In summary, Snowflake Cortex represents a significant advancement in data analytics and AI, providing users with a comprehensive suite of ML and AI capabilities directly within the Snowflake platform. From LLM Functions for processing unstructured text data to ML Functions for predictive analysis, Cortex offers a range of tools to unlock insights and drive innovation. With Snowpark ML, data scientists can further extend Cortex’s capabilities, empowering them to develop custom ML solutions tailored to their unique requirements.
Real-World Applications
The versatility and power of Snowflake Cortex make it well-suited for a wide range of use cases across industries:
- Business Intelligence and Analytics: Cortex enables organizations to perform complex analytics, generate actionable insights, and make data-driven decisions in real-time, driving business growth and competitive advantage.

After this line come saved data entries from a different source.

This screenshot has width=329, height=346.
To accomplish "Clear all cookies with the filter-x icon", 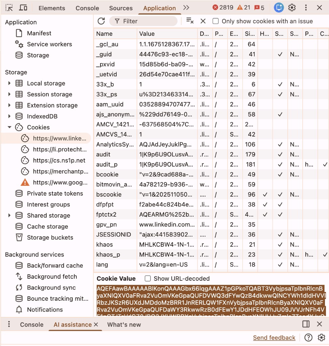I will pos(190,21).
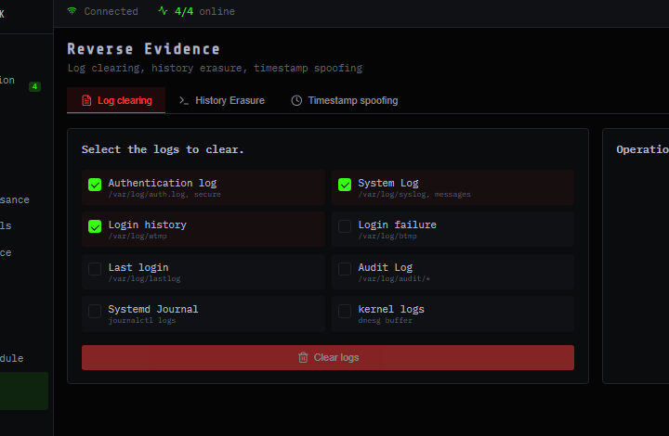The width and height of the screenshot is (669, 436).
Task: Click the trash can icon on Clear logs
Action: [x=303, y=358]
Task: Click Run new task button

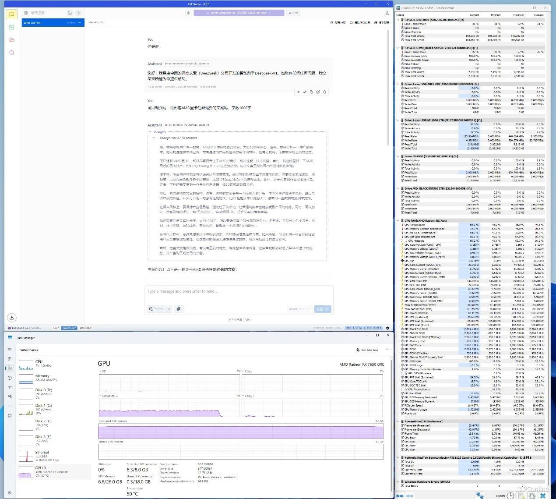Action: point(367,350)
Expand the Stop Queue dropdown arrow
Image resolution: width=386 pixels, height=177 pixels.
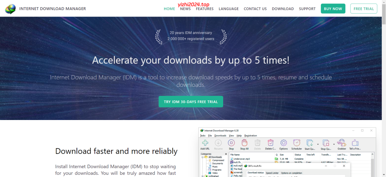(334, 144)
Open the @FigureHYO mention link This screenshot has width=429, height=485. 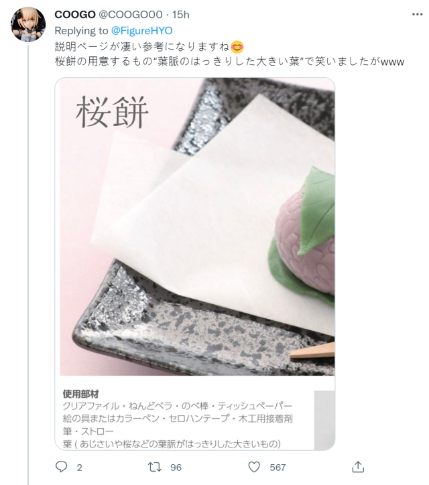point(141,31)
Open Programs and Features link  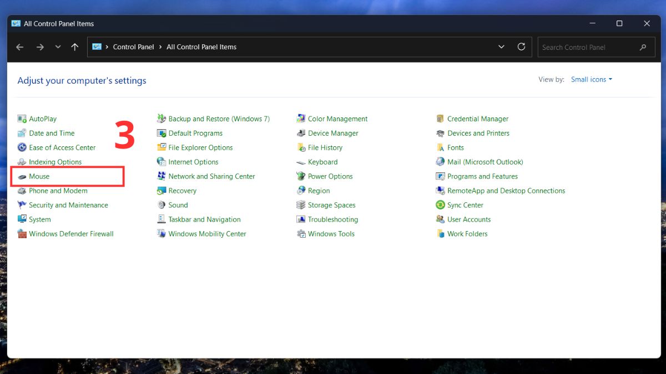pyautogui.click(x=482, y=177)
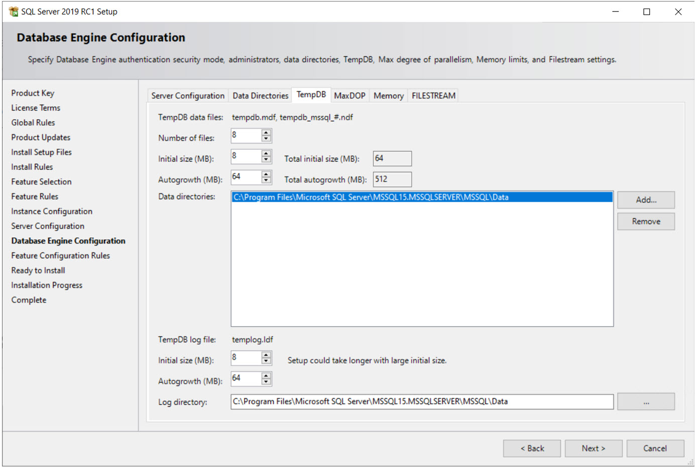This screenshot has height=468, width=696.
Task: Browse for a log directory location
Action: (x=646, y=401)
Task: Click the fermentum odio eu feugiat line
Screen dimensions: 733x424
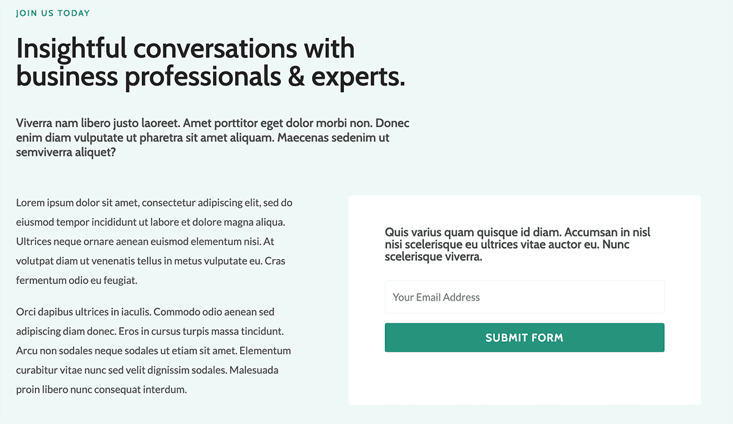Action: 77,280
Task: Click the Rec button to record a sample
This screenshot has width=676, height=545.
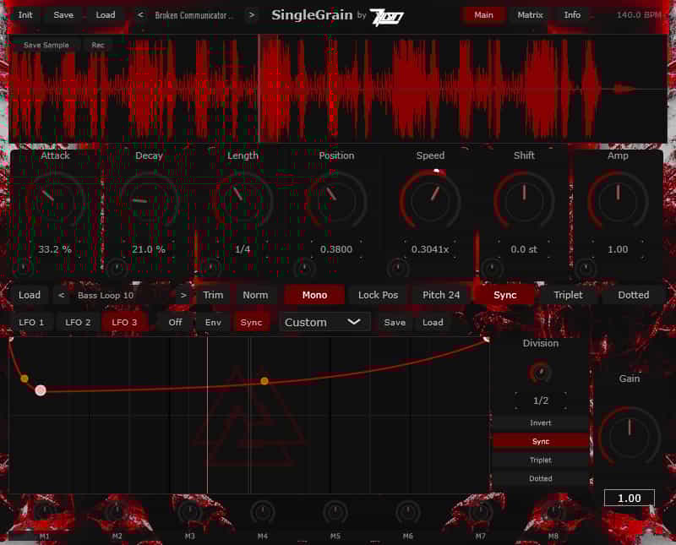Action: [99, 44]
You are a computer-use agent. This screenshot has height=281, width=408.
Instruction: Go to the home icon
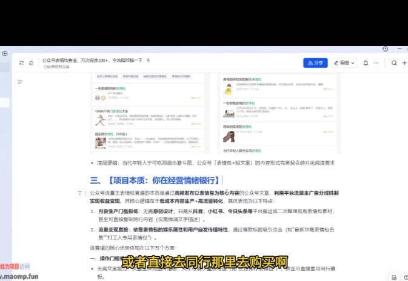coord(32,63)
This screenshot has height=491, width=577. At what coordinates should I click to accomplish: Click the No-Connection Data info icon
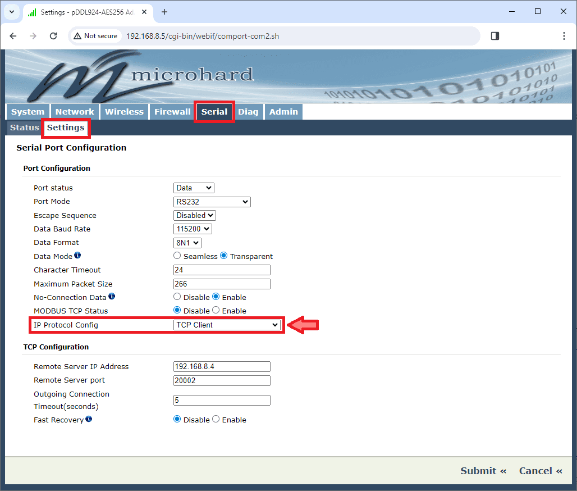(112, 297)
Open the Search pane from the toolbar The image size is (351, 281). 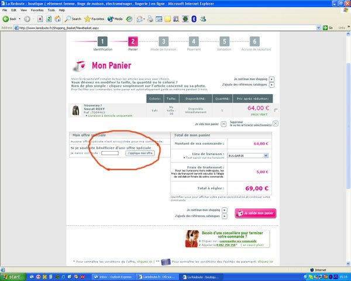pyautogui.click(x=73, y=19)

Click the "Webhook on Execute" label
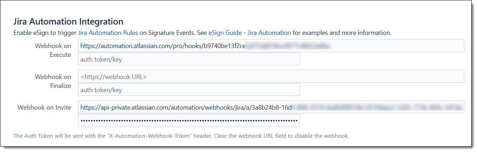click(x=53, y=50)
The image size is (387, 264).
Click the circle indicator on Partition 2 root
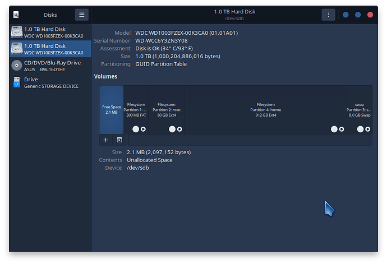coord(172,129)
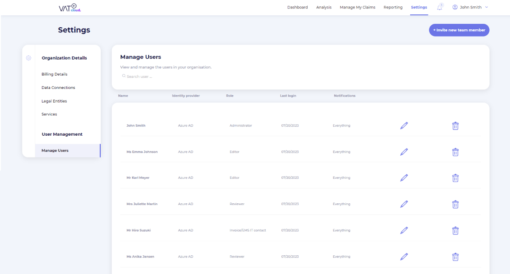Open the Dashboard tab
Screen dimensions: 510x274
(x=298, y=7)
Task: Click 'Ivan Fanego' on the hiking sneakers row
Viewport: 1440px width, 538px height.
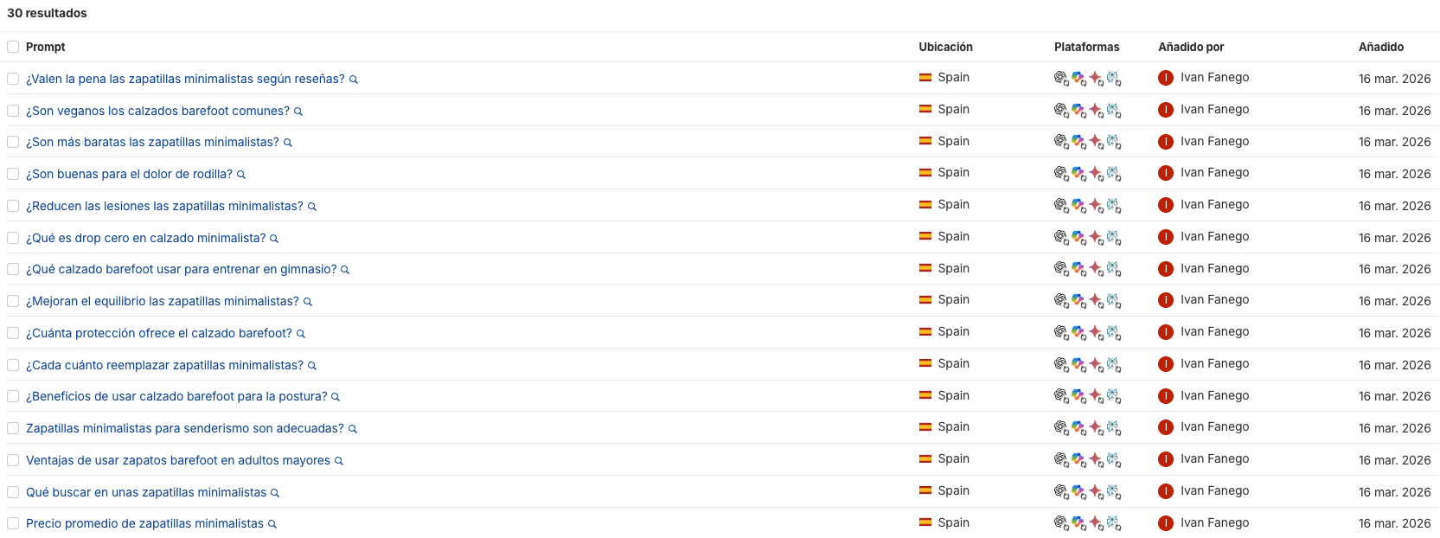Action: coord(1214,427)
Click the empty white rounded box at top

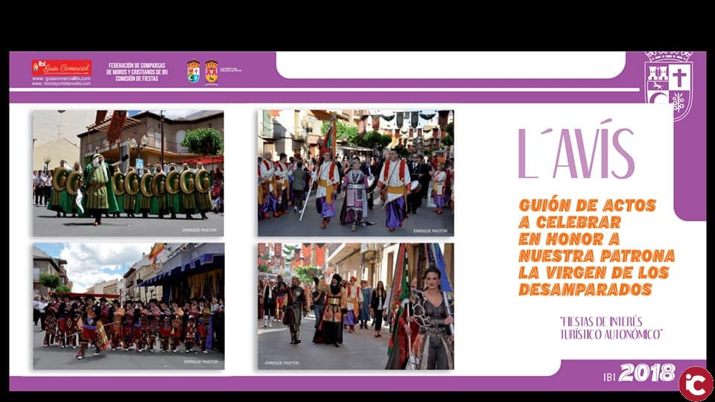(x=451, y=65)
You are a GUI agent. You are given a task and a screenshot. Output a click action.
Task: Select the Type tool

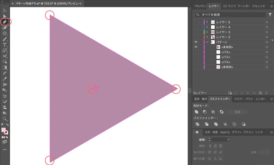5,44
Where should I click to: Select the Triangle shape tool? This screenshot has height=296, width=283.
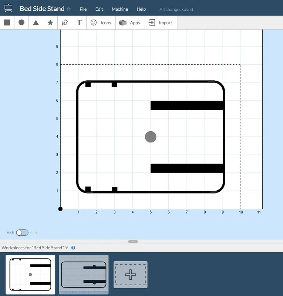click(x=36, y=23)
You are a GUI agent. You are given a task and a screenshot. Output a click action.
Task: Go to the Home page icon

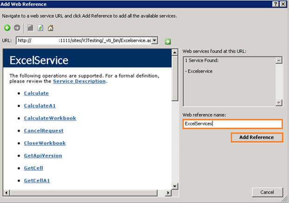click(x=50, y=28)
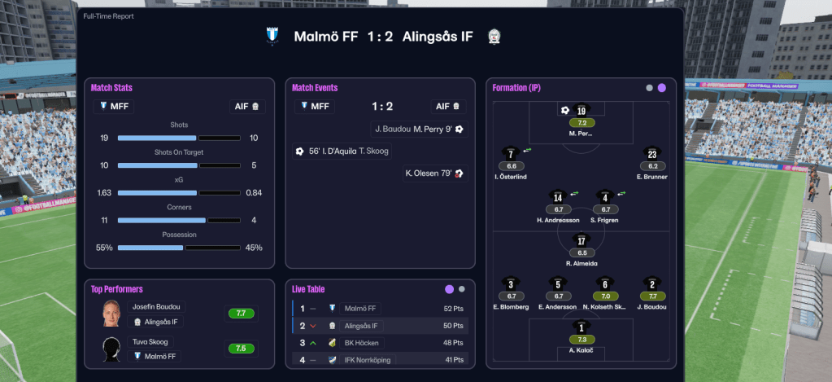This screenshot has height=382, width=832.
Task: Select the purple dot in Live Table
Action: pos(449,288)
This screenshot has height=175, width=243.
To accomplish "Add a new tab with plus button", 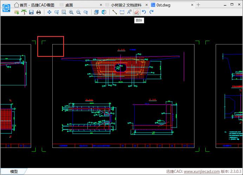I will coord(198,5).
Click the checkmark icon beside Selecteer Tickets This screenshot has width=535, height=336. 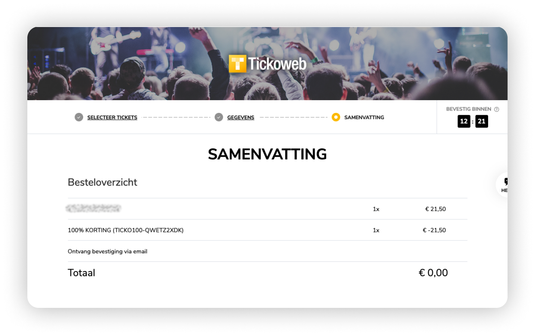79,117
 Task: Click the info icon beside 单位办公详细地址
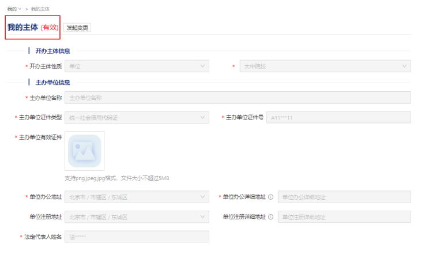tap(270, 197)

- Data Warehousing and ETL: Cortex simplifies the process of building and maintaining data warehouses, accelerating ETL (Extract, Transform, Load) pipelines, and reducing the time-to-insight for data-driven initiatives.
- Predictive Modeling and Machine Learning: By combining Cortex’s AI capabilities with advanced ML algorithms, organizations can develop and deploy predictive models for forecasting, anomaly detection, and other data-driven applications.
- IoT (Internet of Things) and Sensor Data Analysis: Cortex can handle the massive volume and velocity of data generated by IoT devices and sensors, enabling organizations to derive valuable insights, optimize operations, and drive innovation in areas such as smart manufacturing, healthcare, and logistics.
Conclusion
Snowflake Cortex represents a paradigm shift in data processing technology, empowering organizations to unlock the full potential of their data assets and drive digital transformation at scale. By combining the power of AI, MPP, and cloud-native architecture, Cortex offers unmatched performance, scalability, and flexibility, making it the ideal platform for modern data-driven enterprises. As businesses continue to embrace the era of data-driven decision-making, Snowflake Cortex stands ready to lead the charge into a future where data is not just a resource but a strategic asset driving innovation and growth.